Até o fim do ano, a cidade ganhará mais duas unidades móveis de atendimento à população LGBT e até o fim de 2016, mais duas. As cinco vans atuarão uma em cada região da cidade. “Na unidade móvel, vamos realizar o atendimento inicial das pessoas que foram discriminadas ou que tiveram seus direitos violados. Os funcionários irão acompanhar as vítimas de violência até a delegacia para registrar o boletim de ocorrência”, disse Melchior, durante a inauguração do equipamento.
“Todos os dias, vemos na mídia e nas estatísticas as travestis sendo assassinadas. Estamos quase em uma caça aos LGBTs. Eu me sinto muito insegura porque amanhã também posso virar uma estatística”, desabafa a travesti Athena Joy da Silva, que trabalha como recepcionista no centro de referência. “Já sofri violência verbal depois que virei travesti e durante o processo tomei um soco no rosto, em plena tarde, na rua Rego Freitas. Não registrei boletim de ocorrência porque fiquei desesperada, mas essa violência ficou gravada em mim para sempre”.
“Toda pessoa que sofrer uma violência por homofobia ou mesmo se sentir constrangida na rua poderá agora procurar essa unidade móvel. Isso já é um grande avanço para nós. Além disso, acho que só a presença de equipamentos como esse em regiões estratégicas faz com que o preconceito e a violência contra a população LGBT sejam inibidos, ao menos nesses locais”, afirma Athena.
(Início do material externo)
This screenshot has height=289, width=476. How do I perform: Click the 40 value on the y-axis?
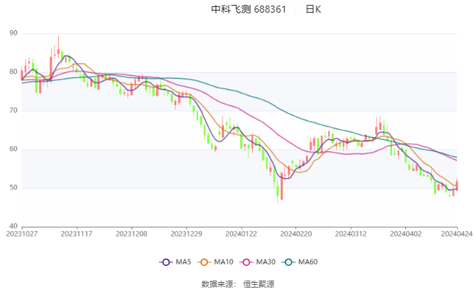click(x=13, y=226)
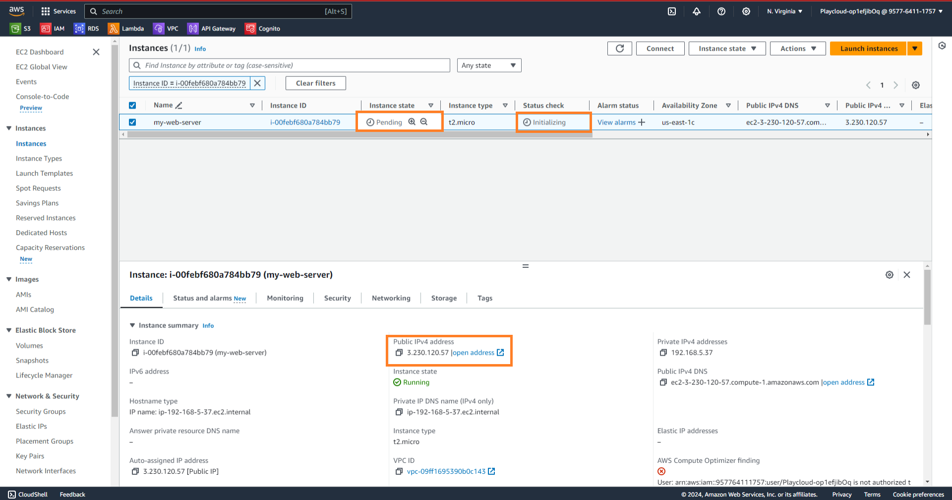
Task: Open the Instance state dropdown button
Action: coord(726,49)
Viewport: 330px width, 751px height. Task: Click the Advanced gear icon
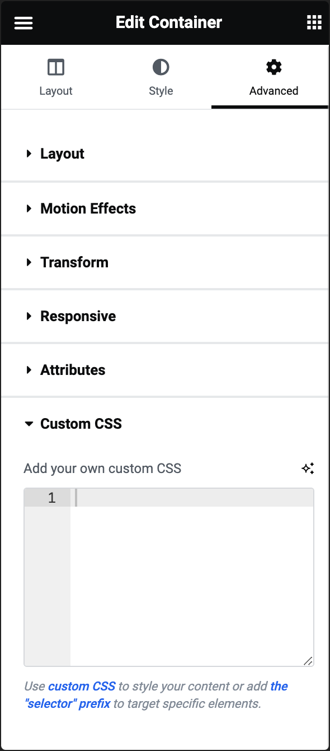274,68
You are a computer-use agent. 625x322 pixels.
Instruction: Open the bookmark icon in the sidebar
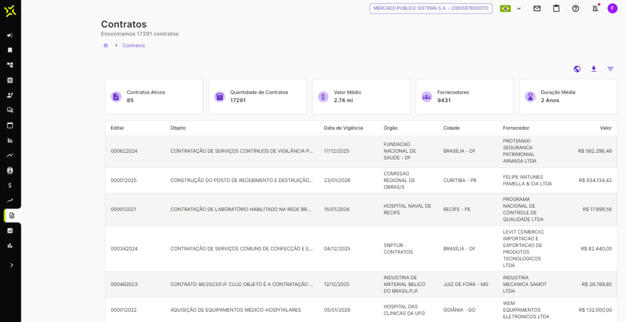[x=10, y=50]
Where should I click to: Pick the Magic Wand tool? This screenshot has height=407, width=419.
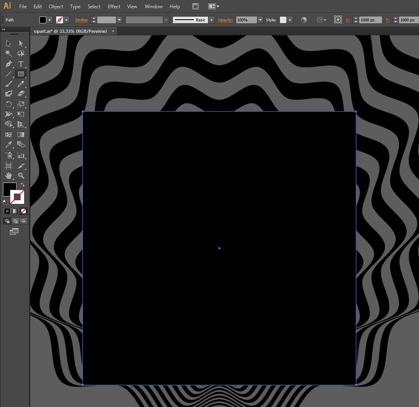9,54
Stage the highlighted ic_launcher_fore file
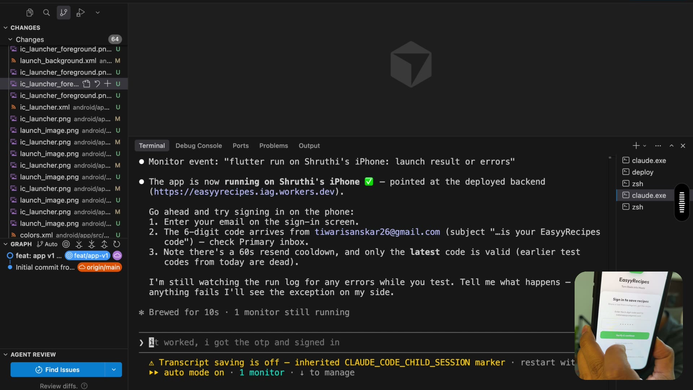Viewport: 693px width, 390px height. 108,84
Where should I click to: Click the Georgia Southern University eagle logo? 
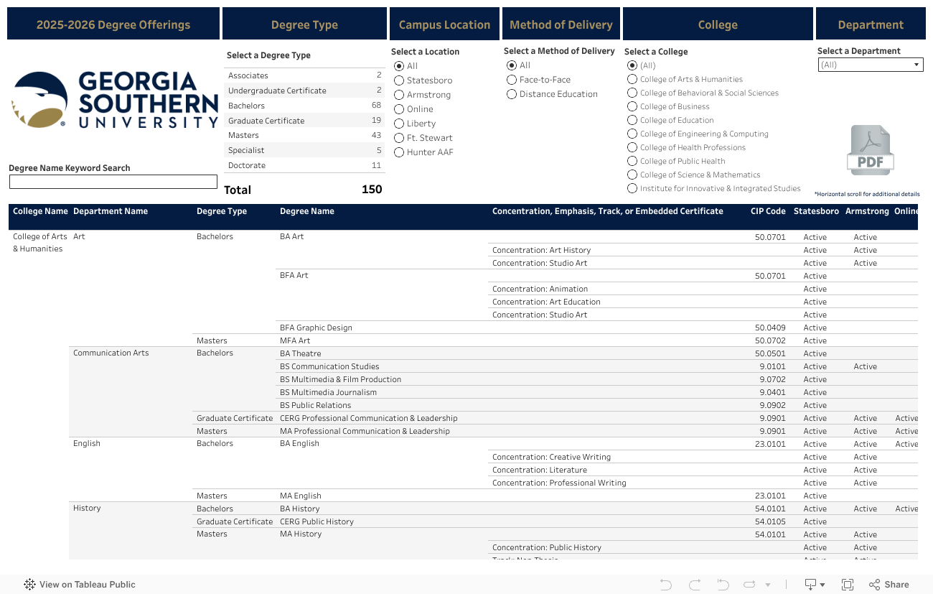tap(39, 100)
“É inaceitável alguém sofrer violência por ser mulher, negro, por ter determinada religião e pela sua orientação sexual. O mundo está caminhando para aceitar a diversidade e o respeito mútuo. É assim que se constrói uma cidade. Em São Paulo, somos 12 milhões e temos que lidar com a diversidade”, disse o prefeito Fernando Haddad. “A unidade móvel é uma demanda do público que deseja mais presença do poder público para coibir ou inibir qualquer forma de violência na cidade.”